Problem to solve :: Leave the pictures out and quote only the lines from the one with "Image resolution: width=595" down to the end of the listing below.

══════

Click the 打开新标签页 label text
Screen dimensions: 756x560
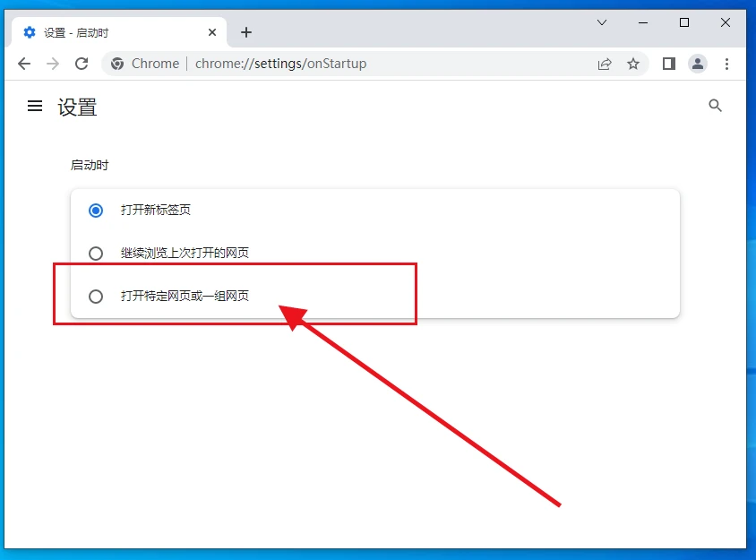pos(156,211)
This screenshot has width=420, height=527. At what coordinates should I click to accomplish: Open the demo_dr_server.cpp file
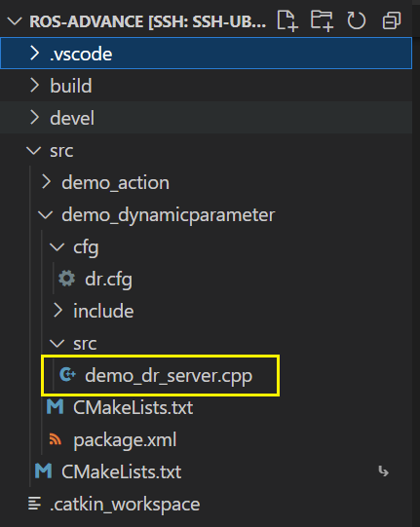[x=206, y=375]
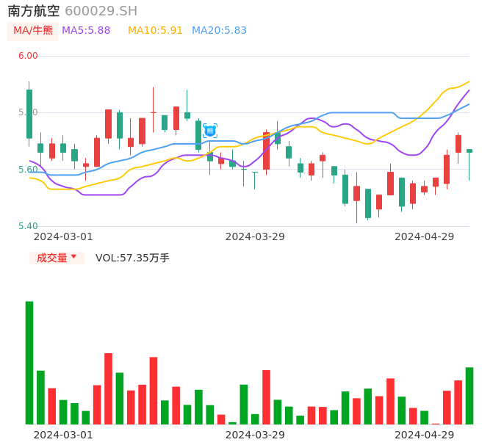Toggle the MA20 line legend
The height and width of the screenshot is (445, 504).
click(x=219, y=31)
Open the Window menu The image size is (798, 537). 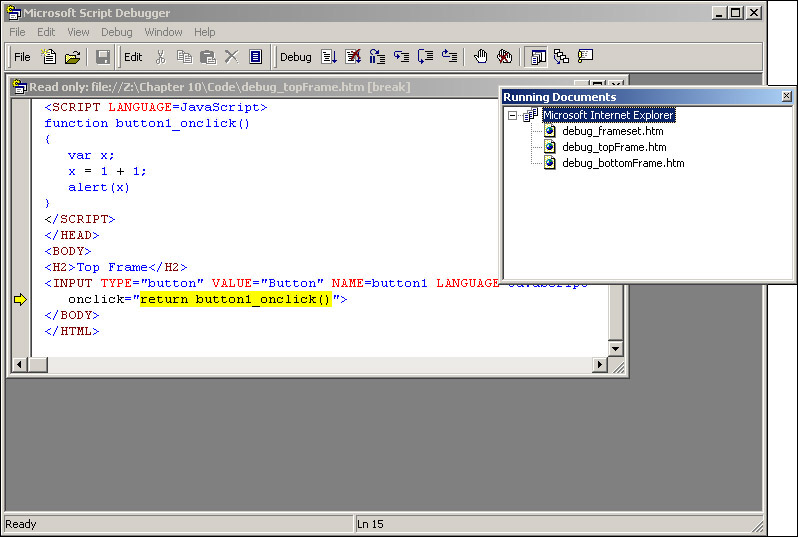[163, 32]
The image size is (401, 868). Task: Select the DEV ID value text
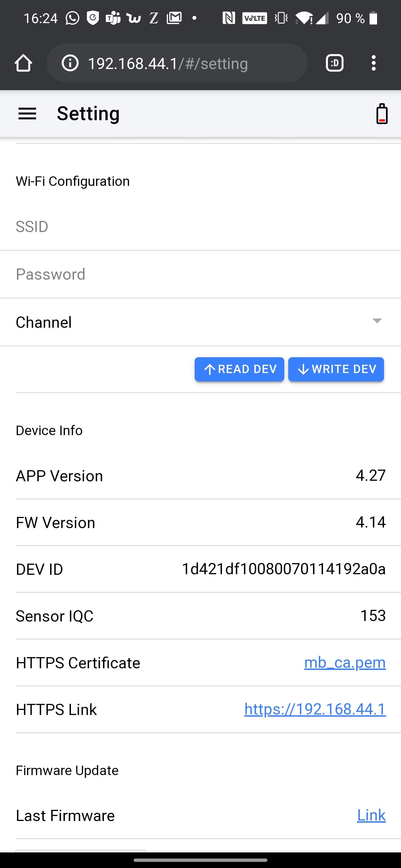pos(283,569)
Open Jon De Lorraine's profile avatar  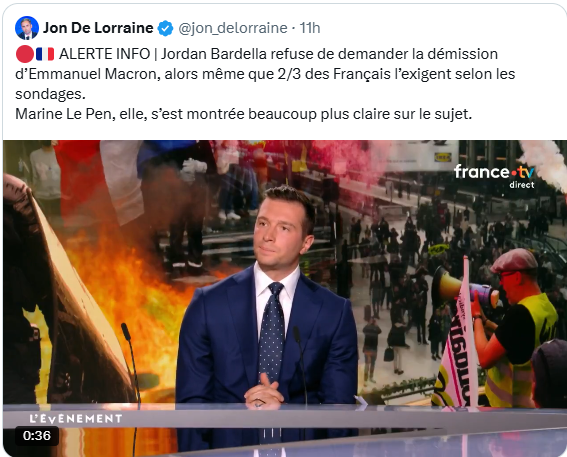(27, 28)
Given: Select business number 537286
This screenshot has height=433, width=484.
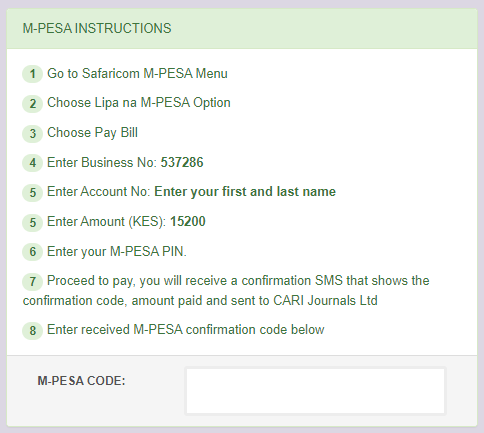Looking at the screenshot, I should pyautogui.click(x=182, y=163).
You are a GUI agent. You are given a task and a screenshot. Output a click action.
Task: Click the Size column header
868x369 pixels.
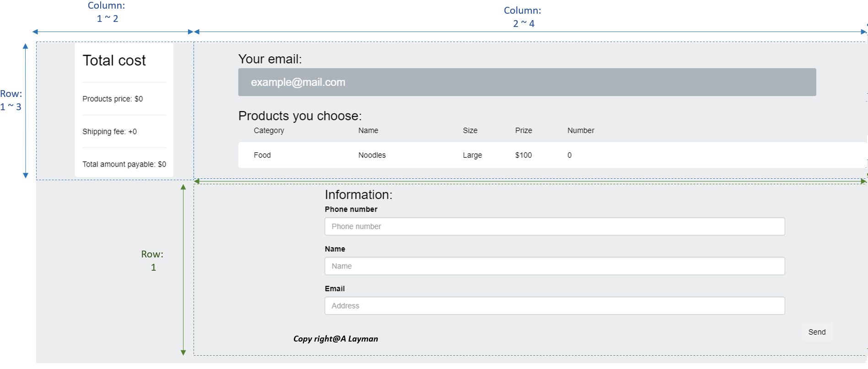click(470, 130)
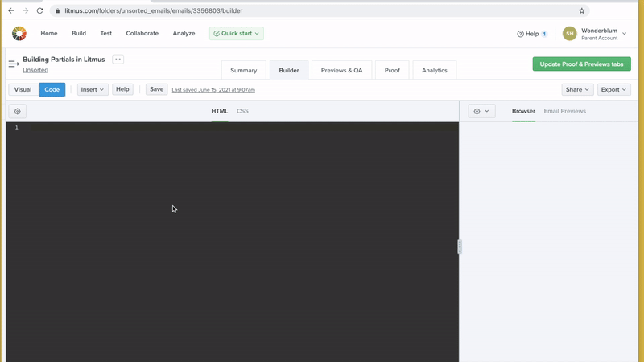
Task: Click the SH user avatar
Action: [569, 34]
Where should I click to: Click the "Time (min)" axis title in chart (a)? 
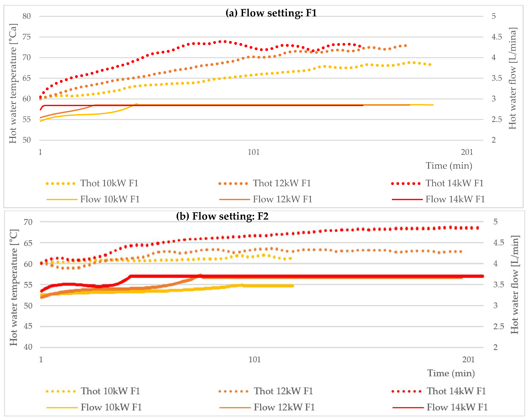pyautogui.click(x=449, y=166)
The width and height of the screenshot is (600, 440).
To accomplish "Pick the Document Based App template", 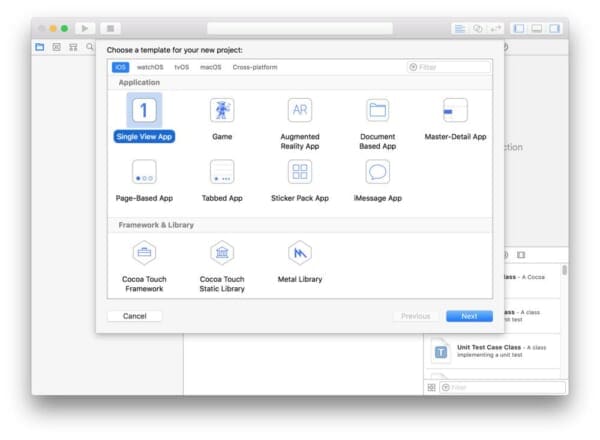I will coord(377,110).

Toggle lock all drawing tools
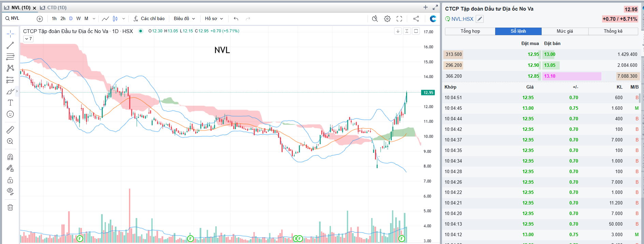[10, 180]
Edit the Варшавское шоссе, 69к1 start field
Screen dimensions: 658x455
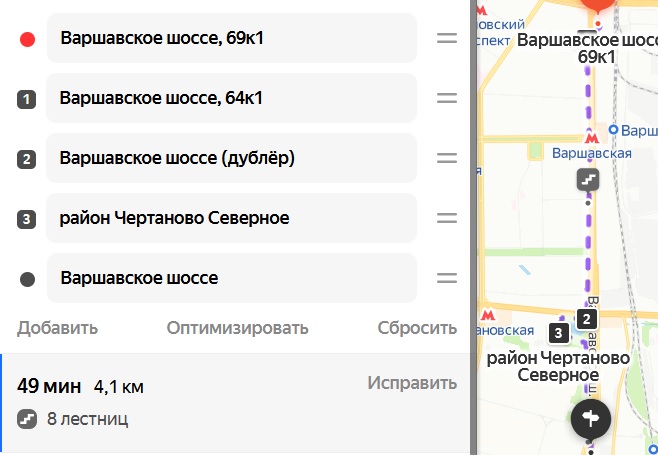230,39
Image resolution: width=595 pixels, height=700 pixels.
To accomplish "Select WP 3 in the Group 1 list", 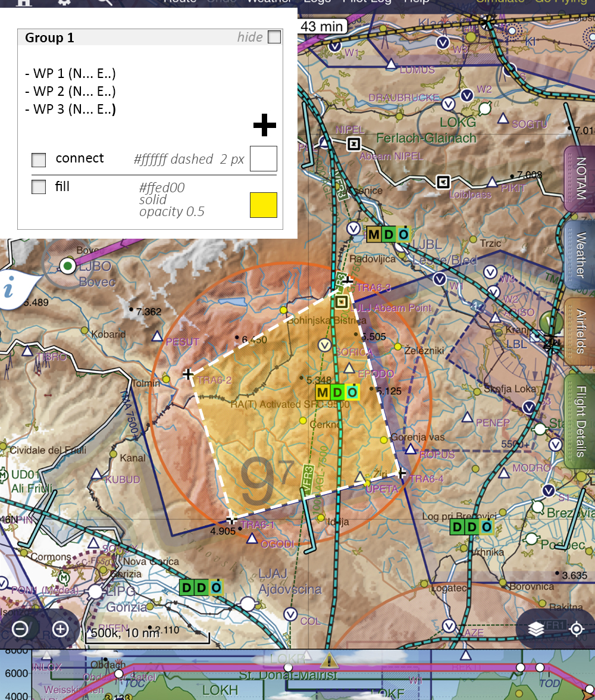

══════

Exercise output ::
Image resolution: width=595 pixels, height=700 pixels.
To accomplish "Select WP 3 in the Group 1 list", 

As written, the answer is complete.